A day in the life of…PC Caroline Newsome, Wildlife Crime Officer

by Hannah Chillman

PC Newsome with her dogs, Harvey and Meg

PC Caroline Newsome’s love of animals goes back to the days she would go trout tickling as a child with her father, and regularly return home with injured and various other animals.

Caroline has been in the Police force for 20 years but has spent three years as a voluntary Wildlife Crime Officer for Holmfirth and Huddersfield. PC Newsome has not looked back since, as she loves the job she does. No two days are the same, as we find out about some of the things she gets up to whilst looking out for our local wildlife!

Raptor Persecution  I deal with Raptor persecution. This is what it’s called when things are done that put birds of prey in danger, such as poisoning, trapping, and snaring. Tackling this activity is one of six National Wildlife Crime Priorities, along with poaching and bat persecution, amongst others. I released a social media appeal not so long ago because we had some peregrine falcon eggs that had been stolen in the Holmfirth area. I also very recently had to collect the body of a buzzard, which will be x-rayed to ascertain the cause of death.

This little chick thrived after being found, then cared for by a local wildlife rescue

Injured Deer  There was a golfing party who were on the fairway when a deer came running onto the fairway with Lurcher-type dogs in pursuit of it. The golfers tried to intervene which caused the dogs to run away. The golfers calmed this poor deer down, and set it on its way back into the woods once they thought it was safe to do so. Unfortunately, the dogs were still around, and got hold of its neck and back, one of them bringing it down. Sadly the deer was mauled to death by these dogs. There is an ongoing investigation into this incident.

Badger setts  I do a lot of work alongside Kirklees Badger Protection Group. Badger protection is a busy one in the Kirklees area, as badgers are safeguarded under the Protection of Badgers Act.

I attend land where someone wants to build a housing estate, but badger setts are found. In this scenario, a developer commissions an ecological report, and local badger groups are consulted for information about setts in the area. If necessary the case then comes to me. I work alongside Kirklees’ Biodiversity Officer, and options are discussed. Sometimes, a development can accommodate the sett, such as an ongoing site in Almondbury whereby the developer is leaving a ‘wildlife corridor’ to allow the badgers to remain in their habitat whilst also still being able to access wooded land for foraging. If the sett has to be moved, the developer must apply for a license from Natural England to do so. Sometimes, artificial setts are created to rehome badgers. I also receive calls about badger setts that have been damaged or tampered with.

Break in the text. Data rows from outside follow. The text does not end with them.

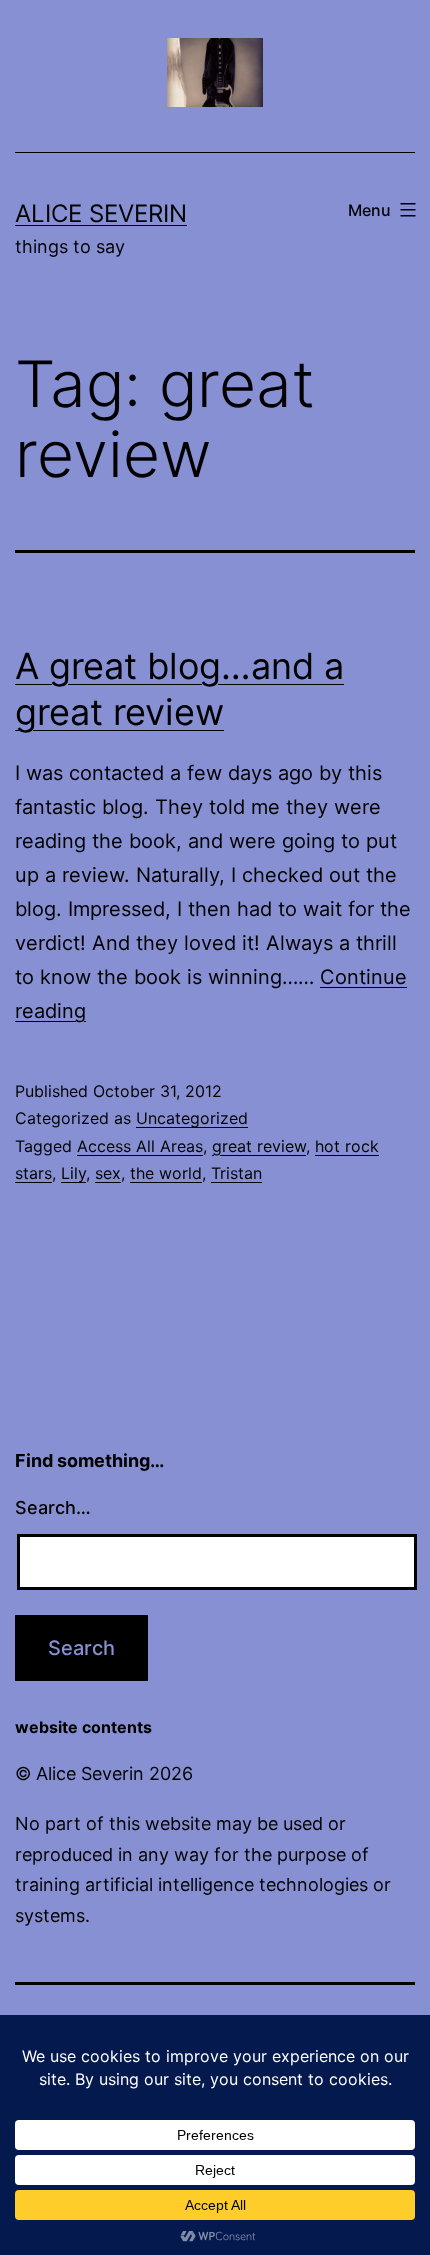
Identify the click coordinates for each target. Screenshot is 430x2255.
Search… (53, 1507)
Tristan (236, 1173)
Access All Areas (140, 1146)
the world (166, 1173)
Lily (73, 1173)
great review (259, 1146)
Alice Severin (101, 213)
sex (108, 1173)
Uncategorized (192, 1118)
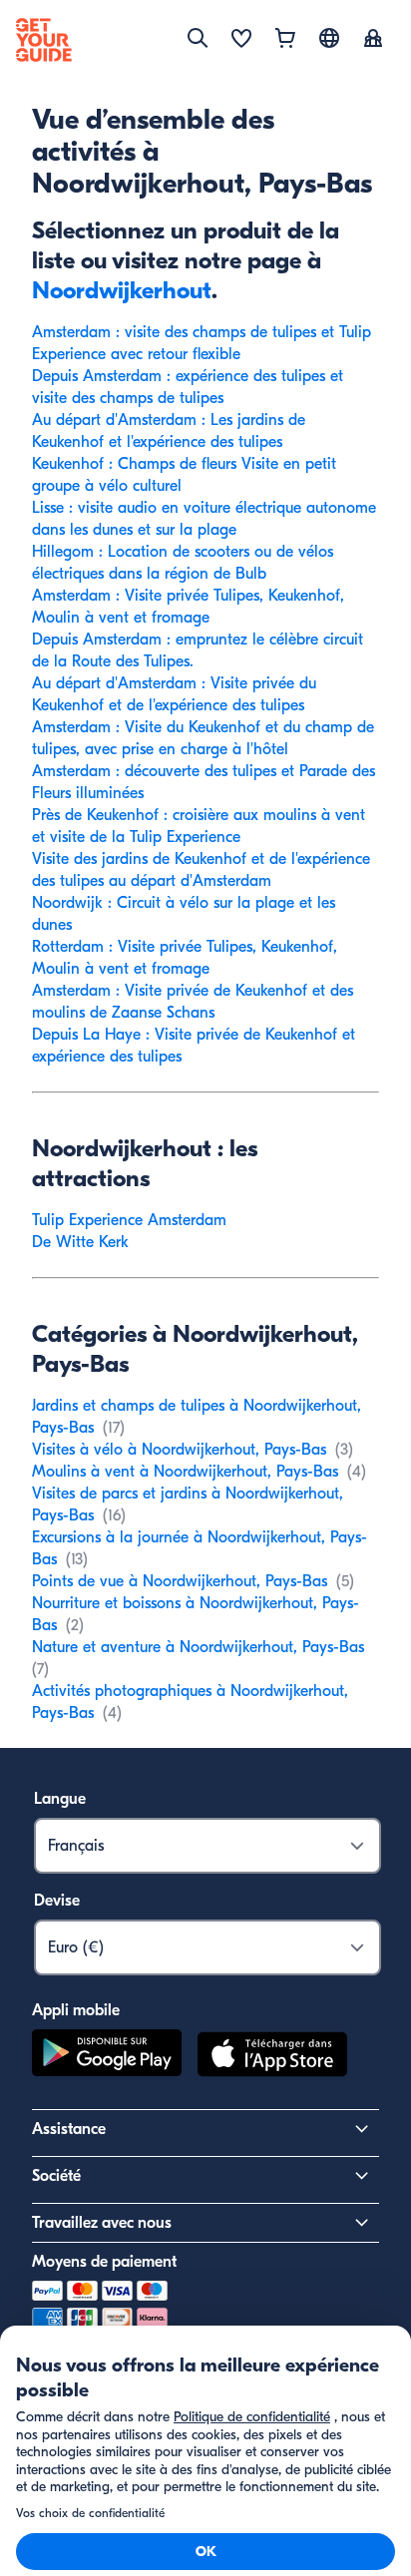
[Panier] (285, 40)
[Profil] (373, 40)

PC Newsome and a colleague respond to a call about a badger that had been hit by a car and was staggering in the road

Hare Coursing  We get calls reporting hare coursing, which is illegal in the UK under the Hunting Act 2004, which makes it an offence to hunt wild mammals with dogs. This involves a group of people who will find a field, and let the dogs off on it to catch a hare by sight, or to have a competition between the dogs on who can catch the hare first and kill it.

Traps and Snares   We get calls about traps and snares from the public. I always say with those things not to tamper with them yourselves. If you’re unsure of something, or if you think someone is setting up an illegal trap or a snare, ring us as we can then go out to check it. We find when people do ring and we go out we find a lot of these traps and snares have actually been set up legally. Free-running snares, which allow some ‘give’ and movement therefore not choking the animal, are legal to use, despite the controversy that surrounds them.

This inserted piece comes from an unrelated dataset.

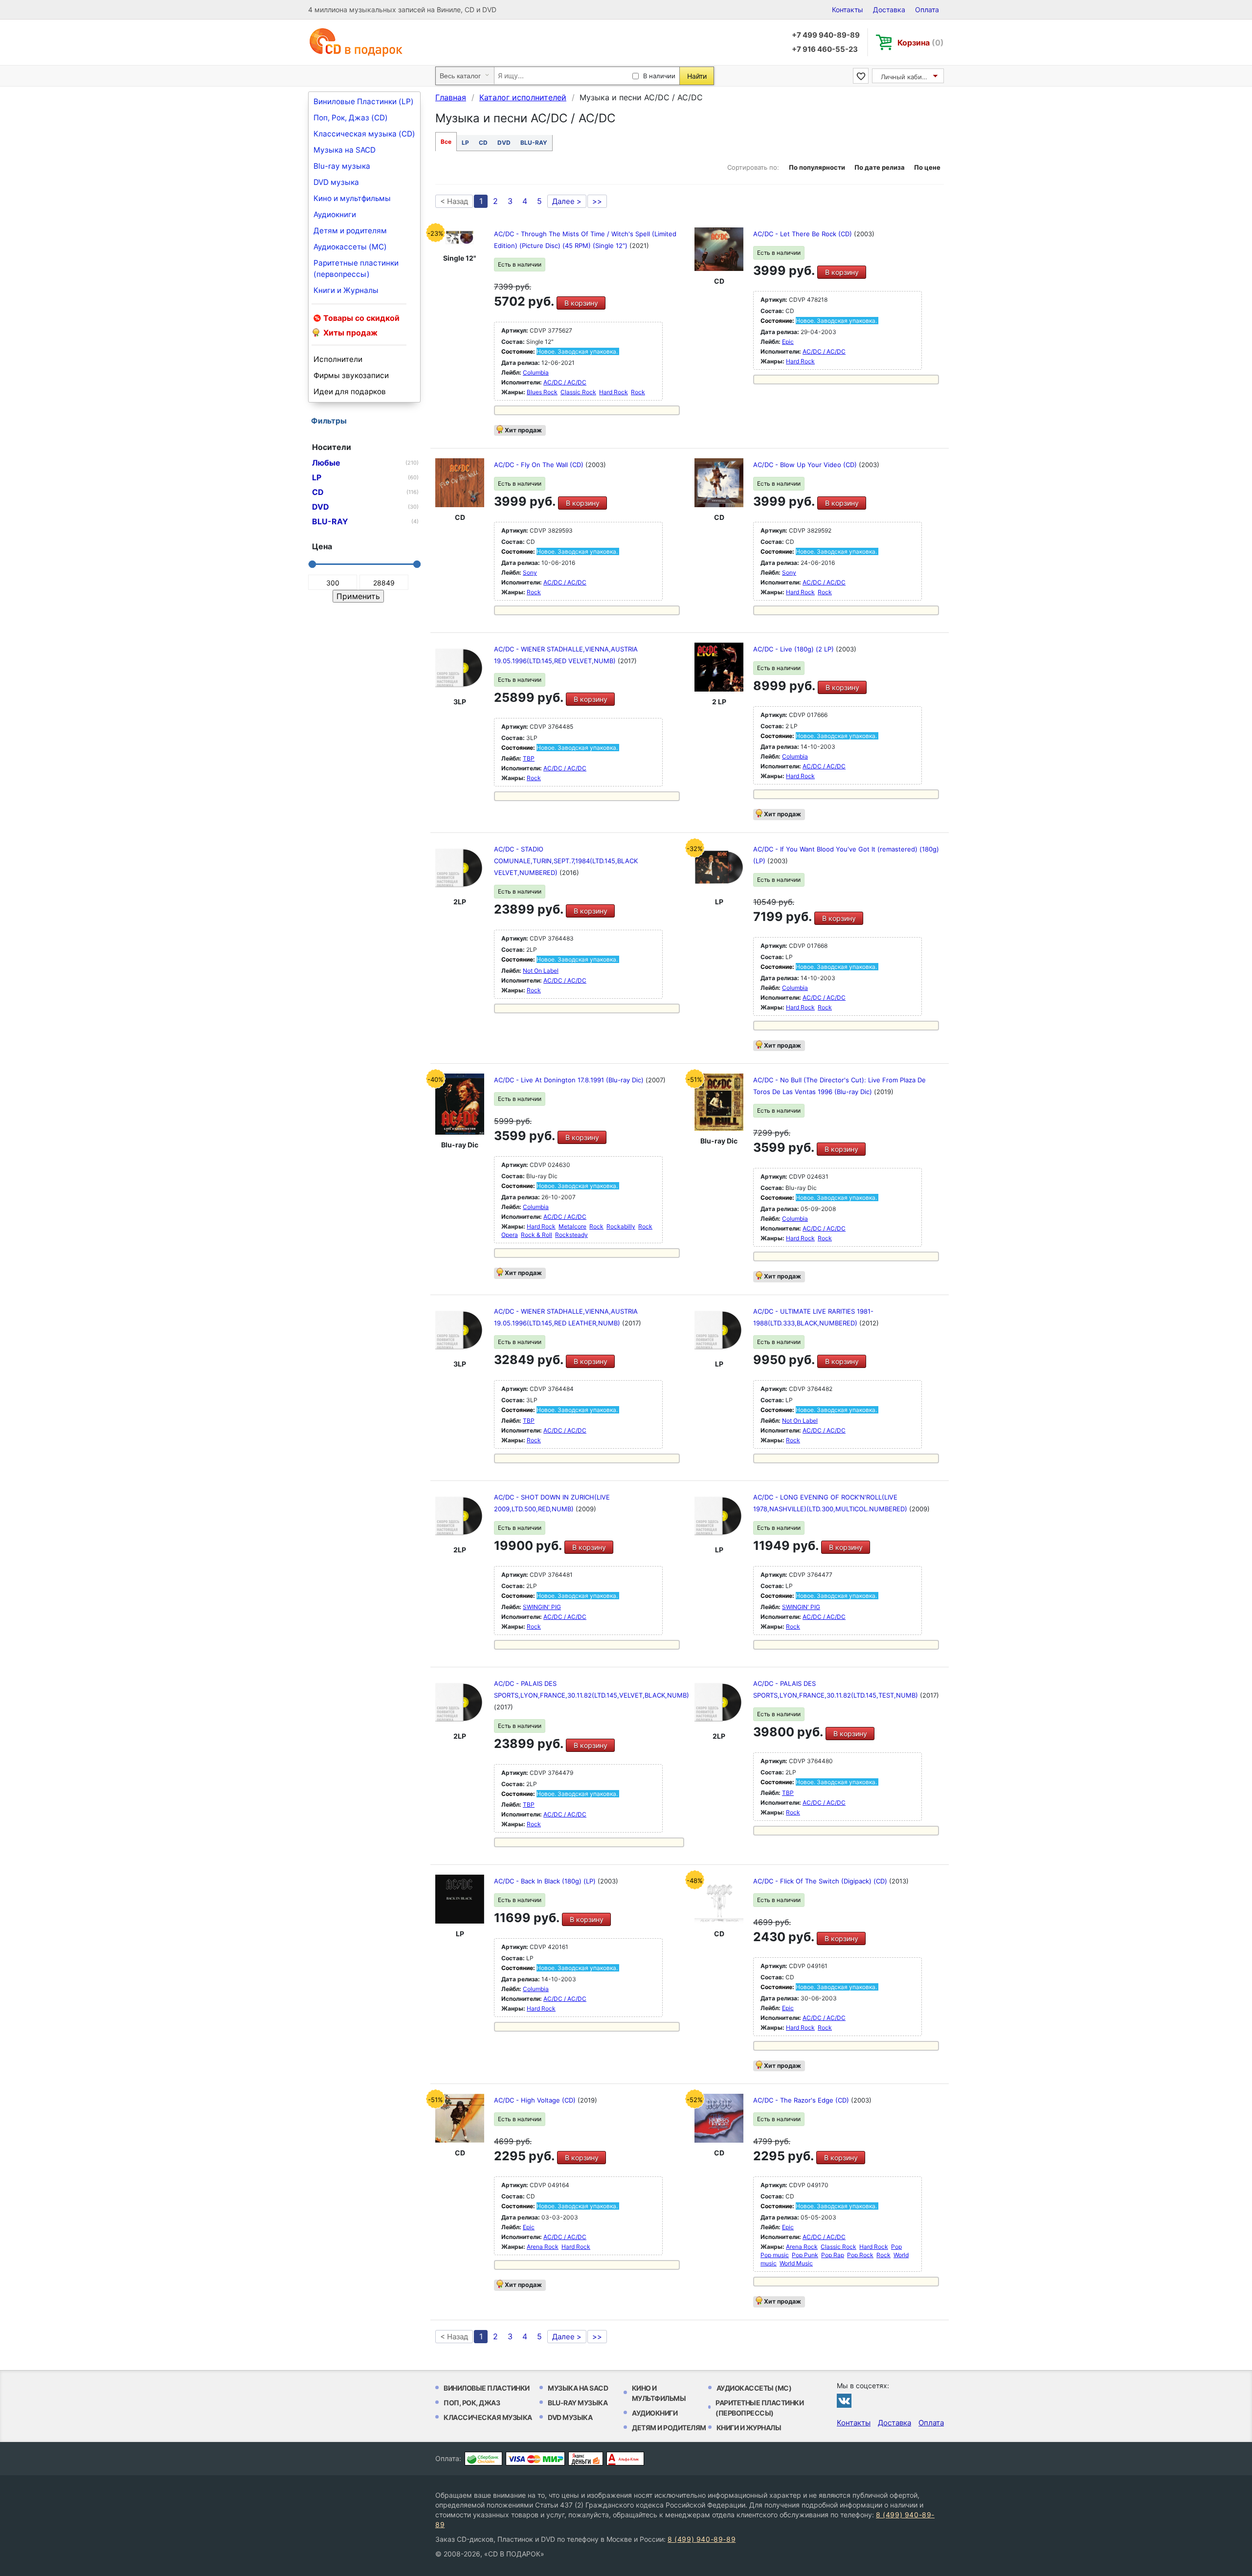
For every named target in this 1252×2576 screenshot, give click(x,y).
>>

Working together Sometimes I join forces with the RSPCA, such as an operation about 18 months ago. There had been reports of a dog owner involved with potential badger-baiting. When I attended with the RSPCA, we discovered five Patterdale terriers with historic wounds consistent with badger-baiting. Deep wounds, bites and scratches, one dog even had half of its jaw missing. I see these cases through from start to finish. In this case, the dogs were removed from the owner, and he received a substantial fine and a community sentence.

To bring their offenders to justice, Caroline wants to be the voice for the animals that don’t have one. A role that is difficult at times because, for PC Newsome, it’s hard not to be emotional when such horrendous cruelty goes on to some of the wildlife. The eyes and ears of the public are invaluable in terms of reporting problems and highlighting concerns. If you need to report a crime in progress ring 999, or 101 for other enquiries or reports.